EXTRACT TO READ →
────────────────────

Jan 2, 1926
From: Ruth (Barrell) Gray
To: Robin Barrell
Mer had this enclosed letter started to you and Ruth when she was taken with a chill
on Monday night, followed by severe pain in body and limbs. The Dr. said grippe with a
touch of pleurisy in her right side, but she had no temperature at any time, and heart action
was strong and regular at first. Mustard plasters and the Dr.’s medicine relieved the pain
and she felt “quite comfortable” to use her own words through Wednesday and Thursday
but I could see the growing weakness and felt yesterday morning the end was near. She
was herself in mind to the last and knew Aunt Dolly when she came in early last evening.
Between ten and eleven o’clock she dozed or slipped into unconsciousness, and the end
came peacefully at 12:20 this morning with Dolly and I at her bedside. Our messages to
your father got mixed up by Western Union in some way and he received the final
message before our night letter telling of her very low condition.
We think it was just the final breaking down of a worn out body rather than any
disease. Haven’t heard from your father yet but we have planned to have the funeral at 3
o’clock on Monday Jan 4th unless he wishes it changed for any reason.
The family here is quite well. Your Uncle Will is much better but not very strong. He
has planned to start for Florida to visit some old friends on next Thursday if he does not
change his plans.
Love to all and Ruth
From Aunty Ruthy
New Haven, CT
Jan 8, 1926
From: Lena (Bailey) Barrell, 279 Willow St
To: Ruth (Barrell) Gray, 249 Boulevard, Summit, NJ
Ever since Mother died — almost a week — I have wanted to write you.

────────────────────

RECORD EXCERPTS →

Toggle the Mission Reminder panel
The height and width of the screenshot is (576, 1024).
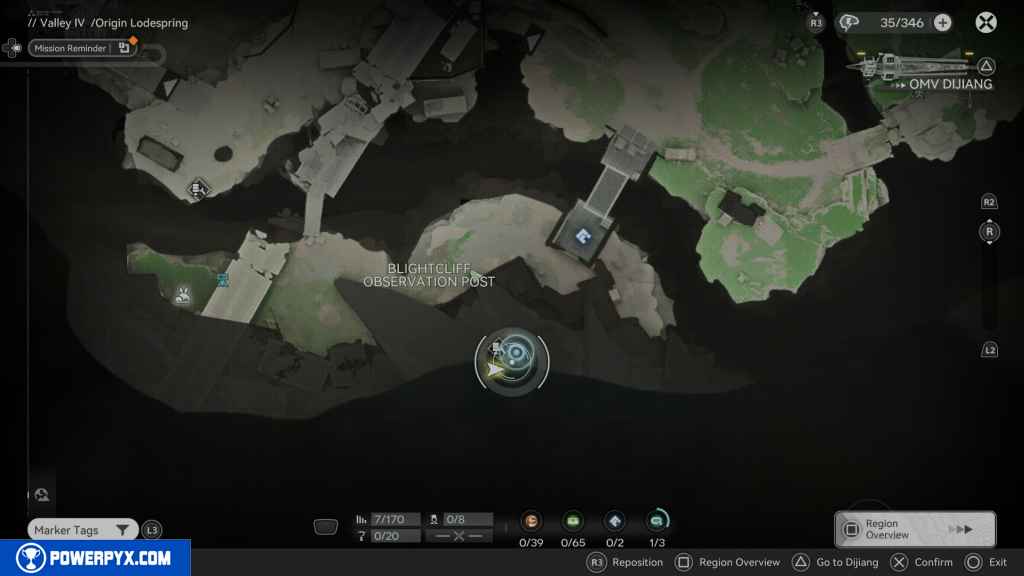[70, 48]
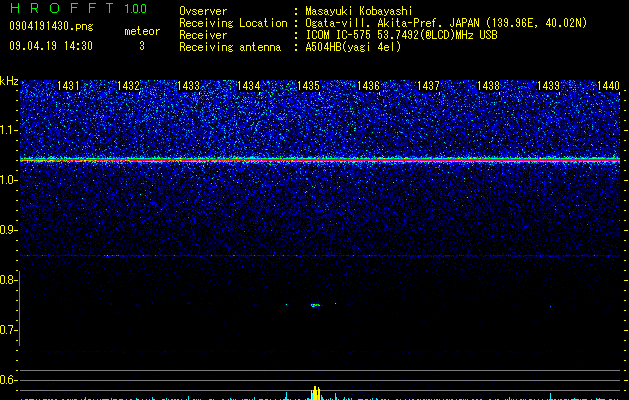Select the meteor count number 3
This screenshot has width=629, height=400.
pos(142,46)
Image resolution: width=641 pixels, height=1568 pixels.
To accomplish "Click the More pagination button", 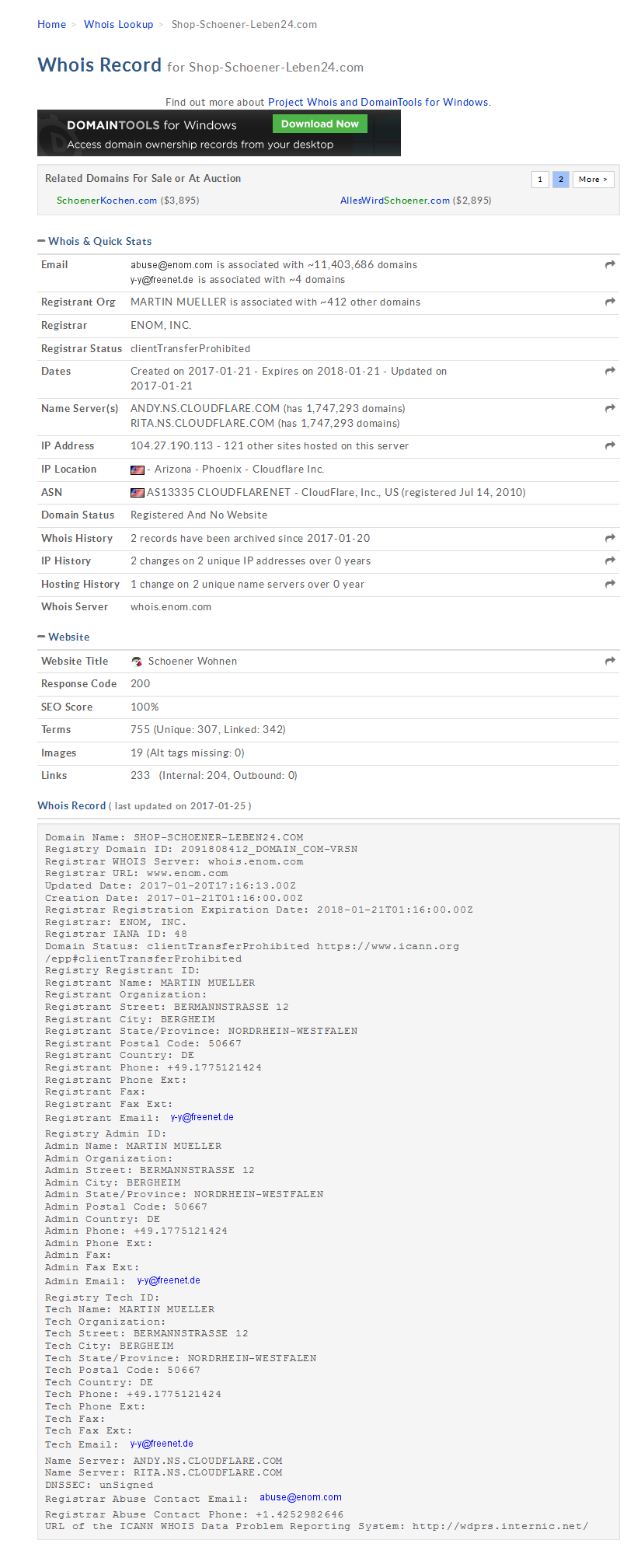I will pos(594,180).
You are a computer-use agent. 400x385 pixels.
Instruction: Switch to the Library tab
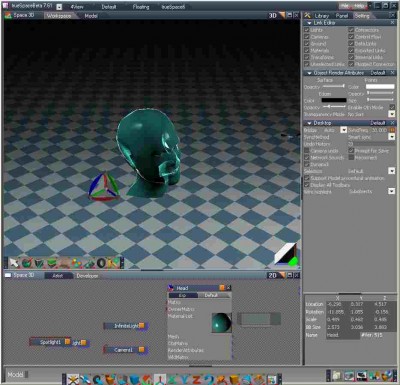(322, 15)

────────────────────

ABOUT THIS TASK → Continue the 1926 family letters from the point where the text stops.

TASK ANSWER →
I was very glad that Joe could go down and help carry Mother to her last resting
I was really glad the doctor would not allow me to go for I could not stand a funeral
Herbert could not lose any more time from work. He lost almost a week when Billy
died, and Joe was the only one who could go. I was glad that he was still having his
vacation, so that it was possible for him to go. He said he saw many relatives who had
been only names up to that time.
He reported Mer as looking better than she did the last time he saw her alive.
I am so glad she could go peacefully and without any long painful illness. Also it
was wonderful to go while she still was in possession of all her faculties.
Still she had such a remarkable mind that I doubt if she ever could have failed as
her mother did.
She was a most amazing woman for her years.
I so well remember the summer she was here when she was 75 years old.
She said then, “Do you know Lena I am beginning to dread crossing New York
alone.” I know I answered then that she was the most amazing woman I knew. To begin
dreading when 75 years old — what I had dreaded for a number of years myself.
You will miss her terribly I know, but none of us would call her back if we could. She
had borne her years nobly, thru many sorrows and troubles and I keep thinking of the
wonderful reunion — Mer – Far – Charlie – Little Billy – Ethel – Joseph – Bessie – then
Charlie’s first baby – your Florence and Jack and lastly my Billy.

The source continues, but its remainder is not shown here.